The former football manager for Scotland Craig Brown said that he does not support the unification effort and he “would rather lose as Scotland than win as Great Britain. I feel for our identity; I am very patriotic, as most football people are. It’s far more important to play for Scotland than play for Great Britain.”
Welsh defender Gareth Bale has said that he will play for the “Team GB” however, pointing out how the British and Irish rugby teams play together, the BBC reports.
Even the name “Team GB” has been proving controversial. The football executive from Northern Ireland said that a team called “Team UK” would be more constitutionally accurate as Northern Ireland is part of the United Kingdom but not on the island of Britain.
If “Team GB” ends up competing in the Olympics, there is also a controversy about which national songs and flags would be appropriate to use.

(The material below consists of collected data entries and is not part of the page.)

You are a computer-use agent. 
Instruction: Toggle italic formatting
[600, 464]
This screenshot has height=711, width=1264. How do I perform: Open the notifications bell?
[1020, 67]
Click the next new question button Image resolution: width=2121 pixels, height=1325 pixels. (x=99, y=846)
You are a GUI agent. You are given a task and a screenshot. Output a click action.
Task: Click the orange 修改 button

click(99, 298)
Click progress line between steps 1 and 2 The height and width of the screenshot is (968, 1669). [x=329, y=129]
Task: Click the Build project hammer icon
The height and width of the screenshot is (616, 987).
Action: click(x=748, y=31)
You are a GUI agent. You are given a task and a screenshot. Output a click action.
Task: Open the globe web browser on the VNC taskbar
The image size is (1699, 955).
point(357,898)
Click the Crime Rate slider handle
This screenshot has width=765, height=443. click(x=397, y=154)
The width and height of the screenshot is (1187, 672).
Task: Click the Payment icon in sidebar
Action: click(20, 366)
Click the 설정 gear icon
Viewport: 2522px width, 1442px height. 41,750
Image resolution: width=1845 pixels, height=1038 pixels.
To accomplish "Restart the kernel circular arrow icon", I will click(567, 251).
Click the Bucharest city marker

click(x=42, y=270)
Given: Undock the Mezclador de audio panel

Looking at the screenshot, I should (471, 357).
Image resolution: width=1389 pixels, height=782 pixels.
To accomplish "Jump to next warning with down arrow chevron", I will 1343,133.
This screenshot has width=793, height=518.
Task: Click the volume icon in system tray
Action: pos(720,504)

The former Wales football captain Neville Southall was unhappy about the decision, telling the BBC: “What flag are they going to put up if they win it? The Union Jack? It’s not my flag. My flag’s a dragon.”
God Save The Queen is officially the UK’s national anthem, but according to the BBC, there used to be a line about crushing “Rebellious Scots” in it, which might be insulting to Scottish football fans. Scotland’s national anthem wouldn’t work either as there is a celebratory reference to a military defeat of England in 1313.
The debate about one football team for The UK in the Olympics comes a little over a month after Alex Salmond of the Scottish National Party won a majority in the Scottish Parliament, and is gunning for more independence for Scotland from England. Salmond has promised a vote on Scottish independence.